• **Task to carry out**: Filter the records below, keeping only lines with the string "Yahoo".

[Data items]
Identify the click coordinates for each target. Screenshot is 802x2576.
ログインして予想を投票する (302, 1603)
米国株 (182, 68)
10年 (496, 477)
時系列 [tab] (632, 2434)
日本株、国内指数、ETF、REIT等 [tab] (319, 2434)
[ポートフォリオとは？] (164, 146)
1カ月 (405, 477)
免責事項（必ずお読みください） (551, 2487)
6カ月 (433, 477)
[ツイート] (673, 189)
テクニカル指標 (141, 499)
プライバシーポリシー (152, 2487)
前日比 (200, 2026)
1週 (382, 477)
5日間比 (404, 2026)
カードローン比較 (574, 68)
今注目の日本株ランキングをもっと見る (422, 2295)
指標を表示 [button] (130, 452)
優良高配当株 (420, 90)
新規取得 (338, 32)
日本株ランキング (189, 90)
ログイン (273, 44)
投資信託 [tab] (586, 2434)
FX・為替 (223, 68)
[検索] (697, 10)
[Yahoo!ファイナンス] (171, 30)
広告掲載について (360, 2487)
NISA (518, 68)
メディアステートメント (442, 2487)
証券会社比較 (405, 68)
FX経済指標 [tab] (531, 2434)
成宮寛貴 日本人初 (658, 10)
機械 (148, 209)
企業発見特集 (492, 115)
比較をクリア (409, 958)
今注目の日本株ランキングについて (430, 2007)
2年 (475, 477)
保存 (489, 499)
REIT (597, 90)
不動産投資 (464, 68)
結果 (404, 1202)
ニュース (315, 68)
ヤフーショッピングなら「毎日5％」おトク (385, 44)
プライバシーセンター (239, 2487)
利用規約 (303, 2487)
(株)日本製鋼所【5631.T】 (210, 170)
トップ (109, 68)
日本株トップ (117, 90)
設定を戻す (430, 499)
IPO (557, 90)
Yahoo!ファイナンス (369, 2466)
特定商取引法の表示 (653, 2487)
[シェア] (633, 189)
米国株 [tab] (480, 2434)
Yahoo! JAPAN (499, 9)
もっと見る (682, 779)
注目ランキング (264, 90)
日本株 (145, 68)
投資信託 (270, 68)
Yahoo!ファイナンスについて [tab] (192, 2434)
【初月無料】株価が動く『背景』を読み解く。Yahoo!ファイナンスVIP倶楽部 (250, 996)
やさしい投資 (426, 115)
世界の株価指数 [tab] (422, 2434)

• **Response**:
[Yahoo!ファイナンス] (171, 30)
Yahoo!ファイナンス (369, 2466)
Yahoo! JAPAN (499, 9)
Yahoo!ファイナンスについて [tab] (192, 2434)
【初月無料】株価が動く『背景』を読み解く。Yahoo!ファイナンスVIP倶楽部 (250, 996)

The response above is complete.